That is Linux video mode number for 1440x900-32.

Other codes can bo found here. Don't forget to add 512 to each VESA video mode number to obtain Linux video mode number.

Tadej

----------

## nixnut

Moved from Installing Gentoo to Kernel & Hardware.

Kernel related, so moved here.

----------

## cooldude127

I used vga=866, as unless you're using gensplash, you probably don't need 32 colors.

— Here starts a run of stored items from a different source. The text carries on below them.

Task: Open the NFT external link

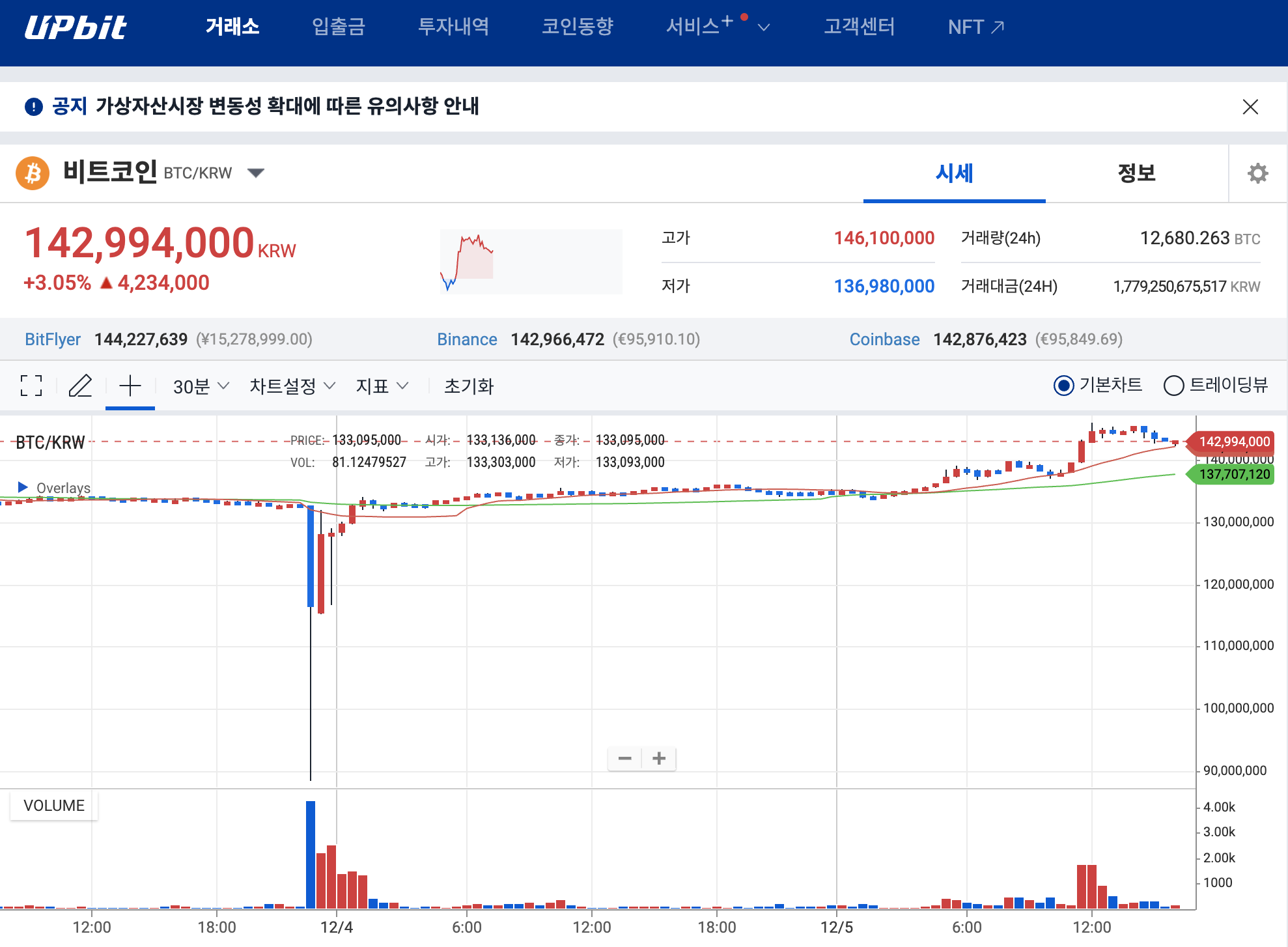Action: click(x=976, y=27)
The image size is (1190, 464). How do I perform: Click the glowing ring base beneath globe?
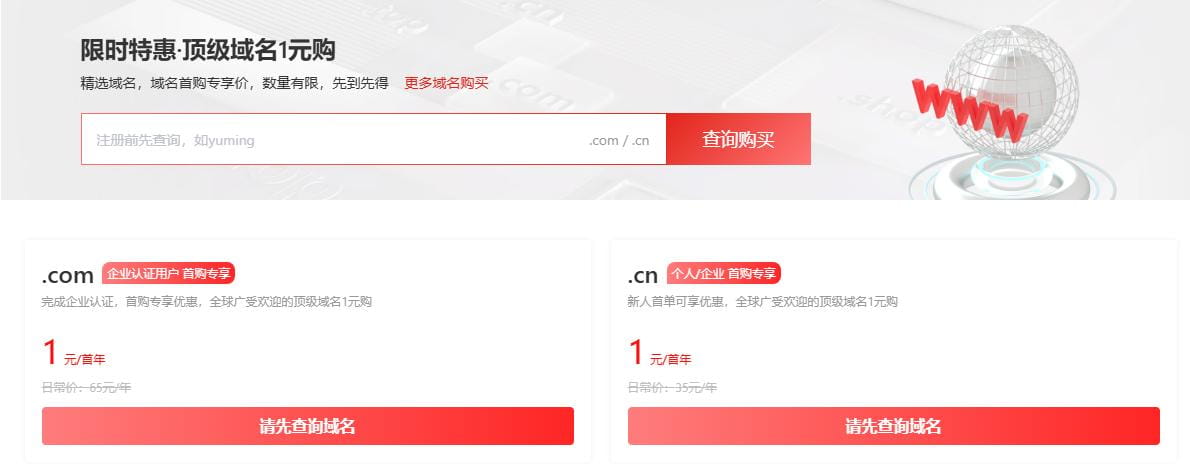click(x=1012, y=177)
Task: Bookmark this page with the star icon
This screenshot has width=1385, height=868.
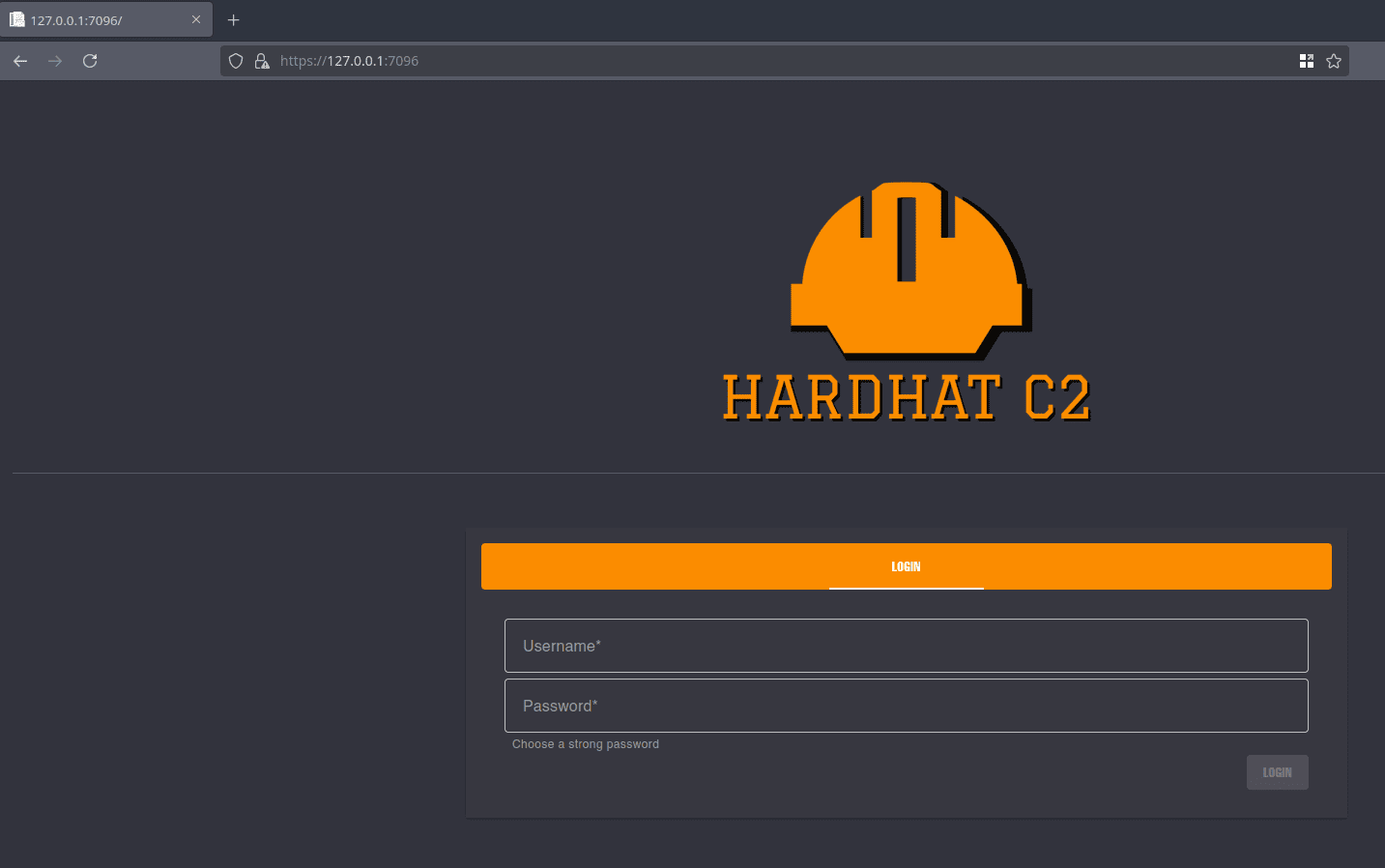Action: click(1334, 61)
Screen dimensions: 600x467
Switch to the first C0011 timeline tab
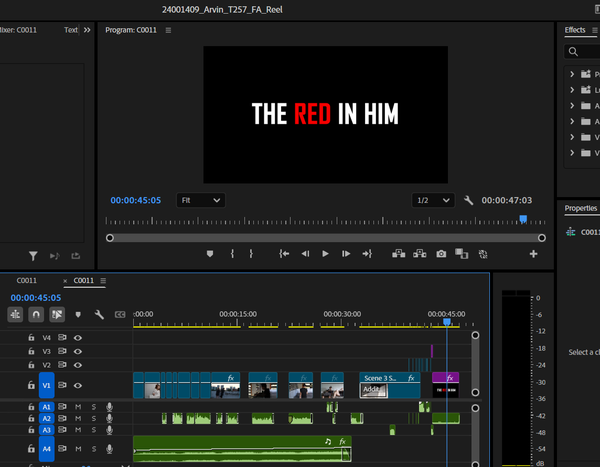click(x=26, y=281)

Maybe you do, what do I know?

----------

## sdfg

 *cooldude127 wrote:*   

> I used vga=866, as unless you're using gensplash, you probably don't need 32 colors.
> 
> Maybe you do, what do I know?

 

Did that actually work? I tried vga=868, vga=866, vga=0x868 vga=0x866, vga=0x164 (which should have given me 1152x864). The only one that does work is vga=0x318, which is 1024x768. Or vga=0x312, which is 640x480.

----------

## beatryder

Do you happen to have an nVidia card?

----------

## sdfg

 *beatryder wrote:*   

> Do you happen to have an nVidia card?

 

Indeed I do.

----------

## beatryder

 *Kasyx wrote:*   

>  *beatryder wrote:*   Do you happen to have an nVidia card? 
> 
> Indeed I do.

 

The your pretty much hosed unless you want to use the xorg nv driver with X. The only way to get hight than 1024x768 frame buffer with an nvidia is to use nvidiafb which cannot be used with the binary nvidia driver.

----------

## sdfg

 *beatryder wrote:*   

>  *Kasyx wrote:*    *beatryder wrote:*   Do you happen to have an nVidia card? 
> 
> Indeed I do. 
> 
> The your pretty much hosed unless you want to use the xorg nv driver with X. The only way to get hight than 1024x768 frame buffer with an nvidia is to use nvidiafb which cannot be used with the binary nvidia driver.

 

Hmm. Is the nv one any better than nvidia? Or worse? I mean I don't use console much, but getting a nice bootsplash would be a bonus. I've already awed my friends to linux by using beryl heh

----------

## beatryder

AFAIK The nv driver does not work all that well. Like there is no 3D support.

----------

## 96140

--Last edited by 96140 on Fri Sep 13, 2013 9:26 am; edited 1 time in total

----------

## jbirkett

I have an nVidia NV18 GeForce4 MX 4000 AGP built onto my motherboard and am able to get 1280x1024-32 working using vesafb. I followed the tutorial 'Howto gensplash' and have had success with most of the themes downloaded with the emerge.

----------

## 96140

--Last edited by 96140 on Fri Sep 13, 2013 9:26 am; edited 1 time in total

----------

## sdfg

Yeah, nightmorph, the problem is vesafb on 64 bit gentoo. There ain't no vesafb-tng for us  :Wink: 

Unless that's what you're using, in which case I'd be very interested to know how you got it there!

-K

----------

## jbirkett

The tutorial was 'gensplash howto' and I did have it working on an AMD64 with the 64-bit installation. I am not at home right now, so can't tell you what video card I had. I am using the vesafb-tng, but was using vesafb on the AMD64.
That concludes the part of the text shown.